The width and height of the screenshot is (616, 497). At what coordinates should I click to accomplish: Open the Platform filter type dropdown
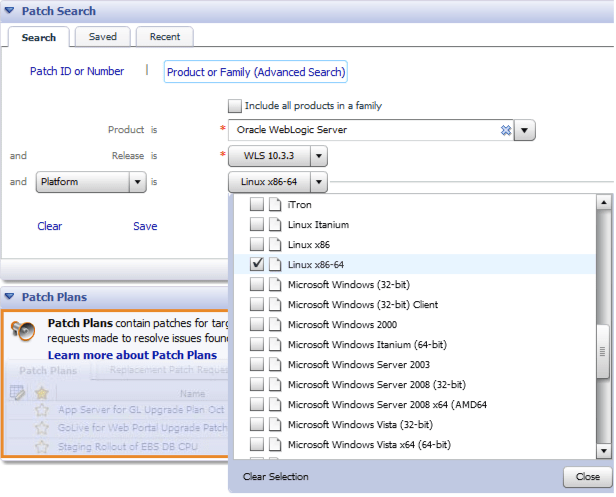point(137,182)
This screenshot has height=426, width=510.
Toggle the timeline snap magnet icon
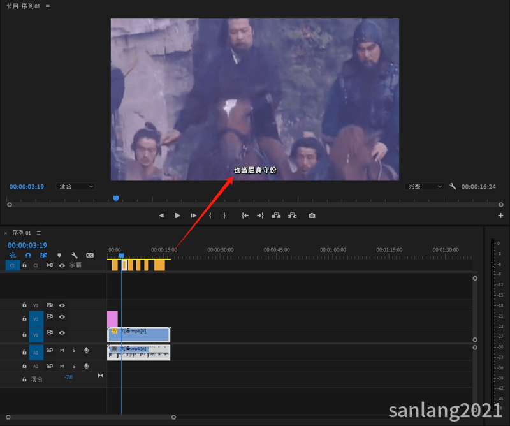coord(28,255)
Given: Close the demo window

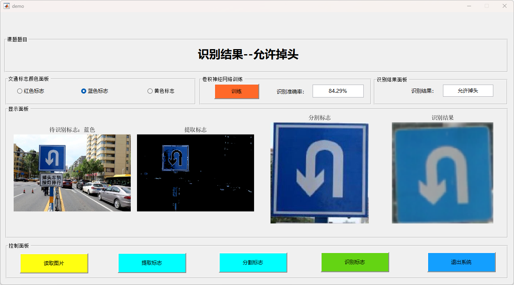Looking at the screenshot, I should 504,6.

ABOUT THIS TASK: Word for word, restate all of the material above except its pictures.

SOLUTION FOR THIS PROBLEM:
The width and height of the screenshot is (616, 497). At what coordinates should I click to accomplish: Open the Platform filter type dropdown
point(137,182)
This screenshot has height=426, width=510.
Toggle the timeline snap magnet icon
coord(28,255)
Given: Close the demo window

Looking at the screenshot, I should 504,6.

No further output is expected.